• TASK PROMPT
From the line containing "Screen dimensions: 1352x602" to the last line of the data below, copy everything exactly and nothing else; pictures stay out.

----------

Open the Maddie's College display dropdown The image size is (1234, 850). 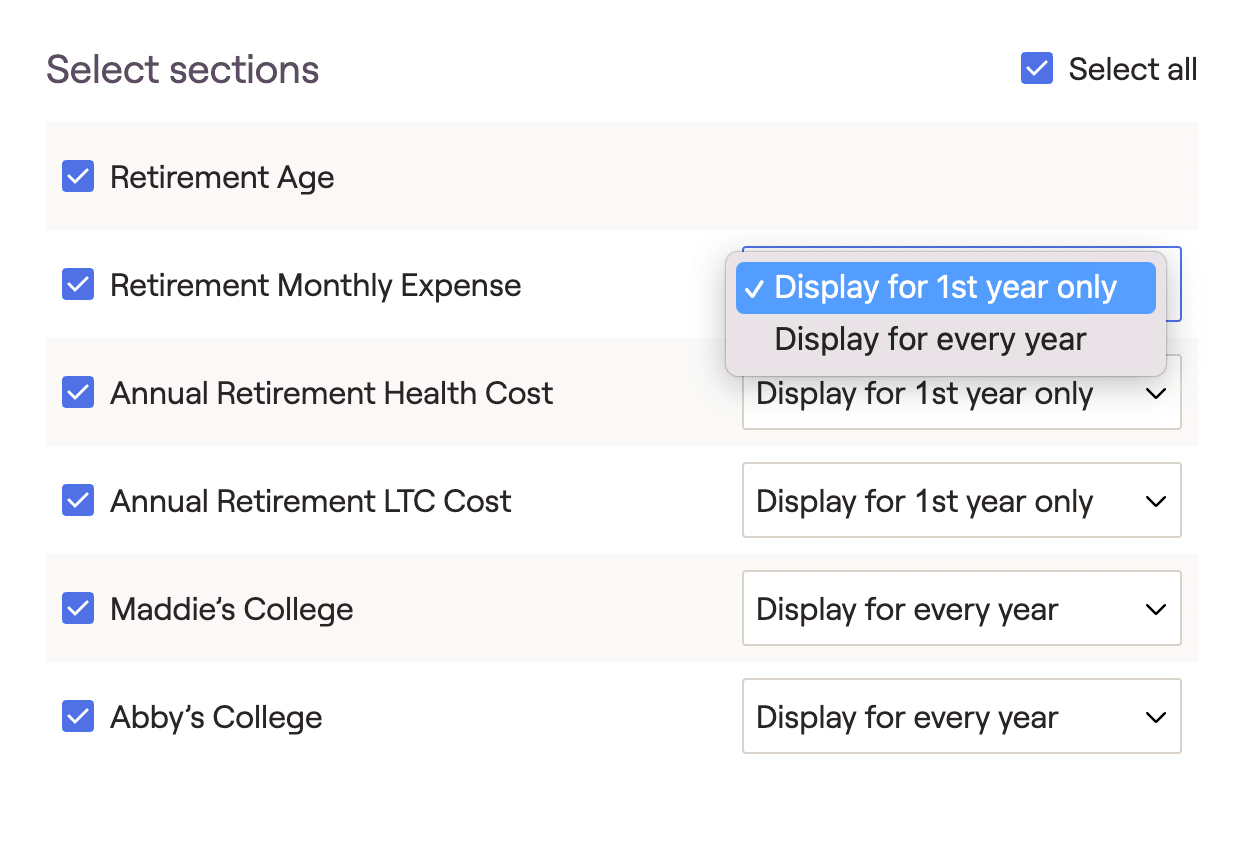(961, 608)
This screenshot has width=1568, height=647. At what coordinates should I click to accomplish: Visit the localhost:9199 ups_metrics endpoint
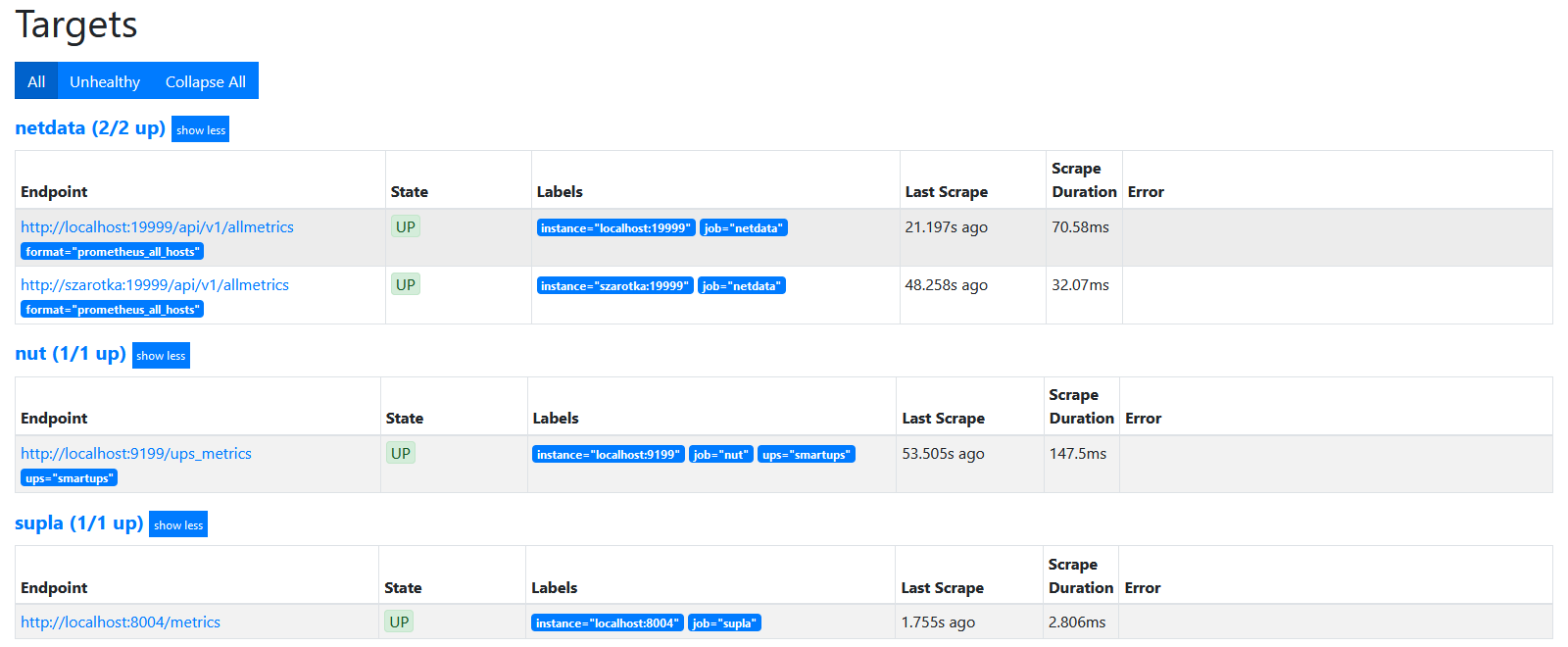[136, 454]
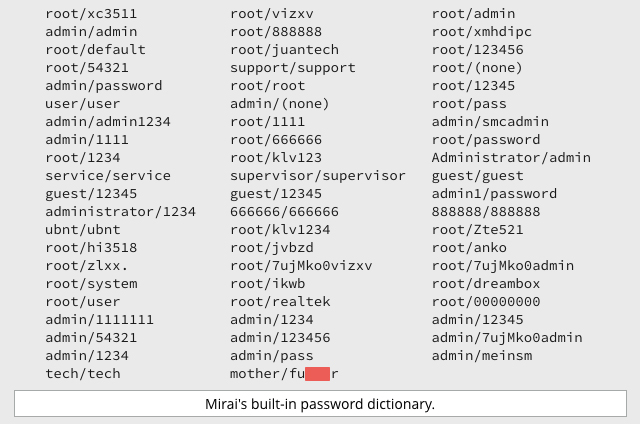This screenshot has width=640, height=424.
Task: Select the admin/admin credential text
Action: click(x=91, y=32)
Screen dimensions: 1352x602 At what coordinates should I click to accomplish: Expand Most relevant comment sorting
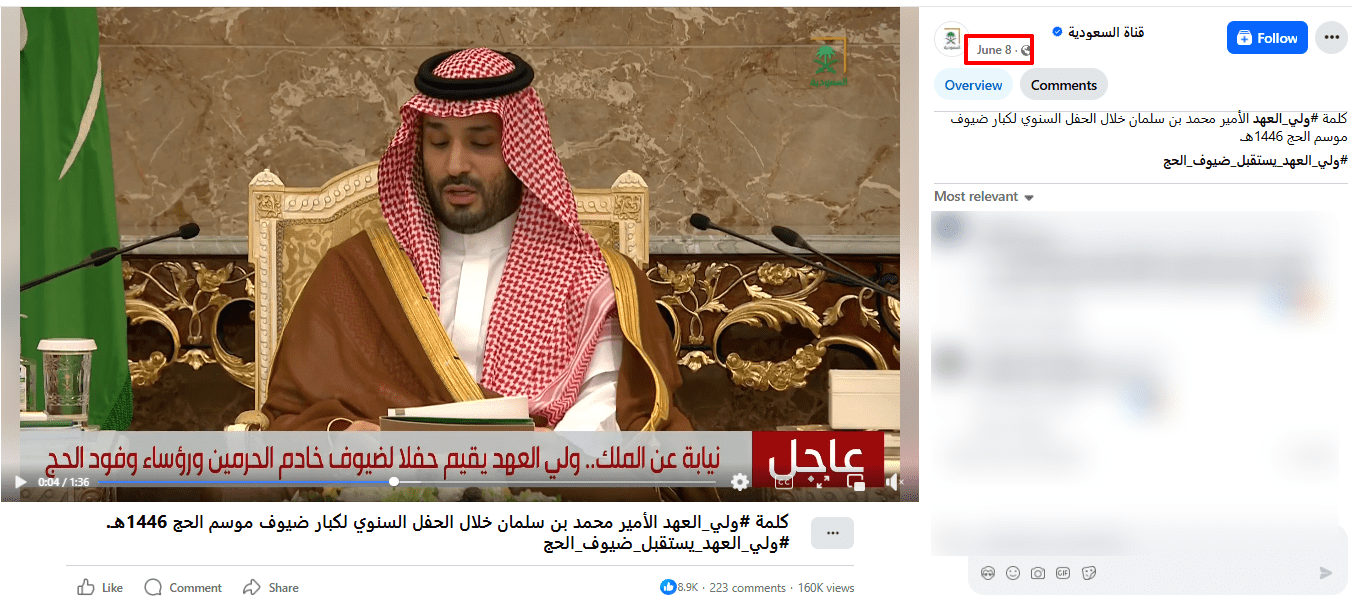click(x=984, y=197)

----------

• TASK SOLUTION
Screen dimensions: 1352x602 At what coordinates should I click to accomplish: Expand Most relevant comment sorting
click(x=984, y=197)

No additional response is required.